■ **Prompt**: Copy word for word, please, the lines of the entries below running from the one containing "This screenshot has width=382, height=642." to the one containing "The height and width of the screenshot is (272, 272).", both ends included.

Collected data
Content starts

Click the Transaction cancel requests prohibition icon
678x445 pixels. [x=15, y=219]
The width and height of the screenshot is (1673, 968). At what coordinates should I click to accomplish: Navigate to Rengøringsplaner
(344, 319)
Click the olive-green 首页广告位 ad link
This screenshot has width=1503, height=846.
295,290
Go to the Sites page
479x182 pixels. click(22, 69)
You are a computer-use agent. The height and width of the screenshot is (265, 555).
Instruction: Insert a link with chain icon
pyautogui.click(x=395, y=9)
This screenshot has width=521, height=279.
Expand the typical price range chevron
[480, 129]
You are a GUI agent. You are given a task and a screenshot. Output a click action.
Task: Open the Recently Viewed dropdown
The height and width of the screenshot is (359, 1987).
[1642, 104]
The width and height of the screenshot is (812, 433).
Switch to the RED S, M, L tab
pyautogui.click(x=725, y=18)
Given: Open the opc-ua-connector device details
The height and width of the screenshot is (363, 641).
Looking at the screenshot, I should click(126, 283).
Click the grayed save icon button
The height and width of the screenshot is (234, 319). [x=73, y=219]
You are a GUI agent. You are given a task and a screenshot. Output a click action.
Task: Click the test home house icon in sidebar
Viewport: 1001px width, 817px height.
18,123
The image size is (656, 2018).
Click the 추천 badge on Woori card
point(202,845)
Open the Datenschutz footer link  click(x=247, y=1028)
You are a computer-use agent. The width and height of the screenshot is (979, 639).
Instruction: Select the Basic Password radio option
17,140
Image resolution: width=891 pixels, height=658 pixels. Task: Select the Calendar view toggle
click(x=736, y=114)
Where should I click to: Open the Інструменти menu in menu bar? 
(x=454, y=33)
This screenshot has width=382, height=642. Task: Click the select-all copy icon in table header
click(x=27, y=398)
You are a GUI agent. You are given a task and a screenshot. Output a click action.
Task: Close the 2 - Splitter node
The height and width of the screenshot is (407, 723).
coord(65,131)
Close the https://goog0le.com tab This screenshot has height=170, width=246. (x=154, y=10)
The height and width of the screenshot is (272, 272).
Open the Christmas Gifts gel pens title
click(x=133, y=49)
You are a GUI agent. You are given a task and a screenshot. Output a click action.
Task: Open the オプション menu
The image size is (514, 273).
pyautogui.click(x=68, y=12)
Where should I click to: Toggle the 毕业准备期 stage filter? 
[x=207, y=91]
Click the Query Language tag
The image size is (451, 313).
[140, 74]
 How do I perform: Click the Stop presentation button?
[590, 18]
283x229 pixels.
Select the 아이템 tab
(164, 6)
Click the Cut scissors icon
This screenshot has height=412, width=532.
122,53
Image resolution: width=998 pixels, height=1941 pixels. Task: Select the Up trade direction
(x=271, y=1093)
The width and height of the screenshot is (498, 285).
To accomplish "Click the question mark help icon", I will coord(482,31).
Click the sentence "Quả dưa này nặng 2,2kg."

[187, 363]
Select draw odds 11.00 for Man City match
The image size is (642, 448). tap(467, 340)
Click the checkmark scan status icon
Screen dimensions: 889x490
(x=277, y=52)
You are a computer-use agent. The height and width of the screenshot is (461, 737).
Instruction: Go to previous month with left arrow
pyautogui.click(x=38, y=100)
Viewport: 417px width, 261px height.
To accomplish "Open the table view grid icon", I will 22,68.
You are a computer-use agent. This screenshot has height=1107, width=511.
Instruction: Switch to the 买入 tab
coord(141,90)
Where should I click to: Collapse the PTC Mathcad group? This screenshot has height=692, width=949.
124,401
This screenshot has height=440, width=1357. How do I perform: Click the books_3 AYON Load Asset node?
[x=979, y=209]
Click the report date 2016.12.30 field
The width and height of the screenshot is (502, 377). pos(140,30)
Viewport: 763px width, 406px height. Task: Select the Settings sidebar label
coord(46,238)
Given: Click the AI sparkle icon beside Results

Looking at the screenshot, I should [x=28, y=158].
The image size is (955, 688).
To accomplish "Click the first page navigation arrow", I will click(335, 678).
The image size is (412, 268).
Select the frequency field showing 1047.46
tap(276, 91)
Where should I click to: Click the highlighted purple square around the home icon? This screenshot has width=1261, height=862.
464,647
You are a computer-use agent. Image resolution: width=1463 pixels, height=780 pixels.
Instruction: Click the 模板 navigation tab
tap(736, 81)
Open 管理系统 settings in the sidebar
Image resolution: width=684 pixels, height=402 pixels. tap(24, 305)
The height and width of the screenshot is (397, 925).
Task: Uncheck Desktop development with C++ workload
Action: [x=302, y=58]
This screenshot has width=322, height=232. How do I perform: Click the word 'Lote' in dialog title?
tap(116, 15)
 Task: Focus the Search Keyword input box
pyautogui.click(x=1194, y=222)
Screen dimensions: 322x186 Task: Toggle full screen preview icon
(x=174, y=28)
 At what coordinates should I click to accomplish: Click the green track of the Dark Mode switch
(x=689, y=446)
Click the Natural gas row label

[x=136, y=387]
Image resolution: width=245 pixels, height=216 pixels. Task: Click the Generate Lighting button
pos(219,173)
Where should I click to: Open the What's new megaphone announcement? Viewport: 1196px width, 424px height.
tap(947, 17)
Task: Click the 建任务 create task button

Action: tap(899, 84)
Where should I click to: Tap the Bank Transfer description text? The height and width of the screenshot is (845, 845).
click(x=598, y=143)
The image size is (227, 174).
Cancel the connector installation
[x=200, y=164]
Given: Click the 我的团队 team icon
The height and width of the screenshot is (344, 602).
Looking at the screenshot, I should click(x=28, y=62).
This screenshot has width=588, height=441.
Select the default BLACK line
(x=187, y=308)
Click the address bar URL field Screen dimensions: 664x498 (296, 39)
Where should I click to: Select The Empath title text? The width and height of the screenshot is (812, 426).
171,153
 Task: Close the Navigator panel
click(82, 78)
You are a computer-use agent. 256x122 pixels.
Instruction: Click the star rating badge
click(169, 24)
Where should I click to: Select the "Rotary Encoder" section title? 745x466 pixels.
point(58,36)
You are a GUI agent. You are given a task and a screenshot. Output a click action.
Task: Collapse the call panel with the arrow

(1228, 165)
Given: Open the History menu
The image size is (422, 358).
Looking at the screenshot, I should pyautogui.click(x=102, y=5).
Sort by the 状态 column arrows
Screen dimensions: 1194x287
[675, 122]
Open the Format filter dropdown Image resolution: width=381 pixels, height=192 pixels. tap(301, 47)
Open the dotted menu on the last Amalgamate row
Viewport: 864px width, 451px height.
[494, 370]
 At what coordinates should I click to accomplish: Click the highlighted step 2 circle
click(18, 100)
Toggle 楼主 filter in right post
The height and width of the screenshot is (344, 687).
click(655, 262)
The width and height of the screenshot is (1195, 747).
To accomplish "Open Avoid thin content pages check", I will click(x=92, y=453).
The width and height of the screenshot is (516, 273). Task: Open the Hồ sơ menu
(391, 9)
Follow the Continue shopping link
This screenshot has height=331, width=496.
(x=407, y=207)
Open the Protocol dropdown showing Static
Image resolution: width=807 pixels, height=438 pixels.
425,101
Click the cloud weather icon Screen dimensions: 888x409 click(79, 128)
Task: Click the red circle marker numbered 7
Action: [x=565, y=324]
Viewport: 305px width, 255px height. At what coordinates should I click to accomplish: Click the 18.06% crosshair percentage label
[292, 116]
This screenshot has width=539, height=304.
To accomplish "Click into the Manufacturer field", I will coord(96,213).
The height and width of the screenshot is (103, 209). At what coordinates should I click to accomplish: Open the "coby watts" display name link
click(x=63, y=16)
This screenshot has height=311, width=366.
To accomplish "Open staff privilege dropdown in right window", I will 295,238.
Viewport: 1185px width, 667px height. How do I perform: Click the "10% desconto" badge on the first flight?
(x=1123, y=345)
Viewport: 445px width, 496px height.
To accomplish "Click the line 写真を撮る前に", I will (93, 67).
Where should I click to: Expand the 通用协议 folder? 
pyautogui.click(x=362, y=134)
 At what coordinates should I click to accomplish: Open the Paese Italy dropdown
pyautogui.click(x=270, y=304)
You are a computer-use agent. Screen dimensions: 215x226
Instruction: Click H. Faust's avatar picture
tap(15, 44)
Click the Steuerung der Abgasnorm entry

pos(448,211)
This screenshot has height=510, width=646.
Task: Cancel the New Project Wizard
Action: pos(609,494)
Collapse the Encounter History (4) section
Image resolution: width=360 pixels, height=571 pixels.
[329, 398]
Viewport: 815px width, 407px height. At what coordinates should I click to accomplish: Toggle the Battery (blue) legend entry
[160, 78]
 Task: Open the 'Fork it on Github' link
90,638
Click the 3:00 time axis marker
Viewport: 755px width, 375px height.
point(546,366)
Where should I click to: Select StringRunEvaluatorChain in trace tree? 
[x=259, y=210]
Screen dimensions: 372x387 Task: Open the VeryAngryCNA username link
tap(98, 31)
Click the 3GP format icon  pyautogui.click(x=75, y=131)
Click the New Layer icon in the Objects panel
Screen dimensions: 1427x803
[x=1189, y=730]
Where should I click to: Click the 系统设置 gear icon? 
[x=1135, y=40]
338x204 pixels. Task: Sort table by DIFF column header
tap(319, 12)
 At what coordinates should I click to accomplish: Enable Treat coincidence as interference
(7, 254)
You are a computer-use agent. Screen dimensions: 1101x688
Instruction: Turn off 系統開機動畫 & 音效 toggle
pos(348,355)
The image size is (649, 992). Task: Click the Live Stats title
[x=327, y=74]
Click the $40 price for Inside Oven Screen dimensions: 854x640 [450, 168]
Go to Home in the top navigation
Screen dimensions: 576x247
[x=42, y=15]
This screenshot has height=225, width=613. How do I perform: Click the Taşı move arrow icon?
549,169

Content ends

■ **Answer area**:
This screenshot has width=382, height=642. Task: Click the select-all copy icon in table header
click(x=27, y=398)
You are a GUI agent. You are given a task and a screenshot. Output a click action.
Task: Close the 2 - Splitter node
The height and width of the screenshot is (407, 723).
coord(65,131)
Close the https://goog0le.com tab This screenshot has height=170, width=246. (x=154, y=10)
The height and width of the screenshot is (272, 272).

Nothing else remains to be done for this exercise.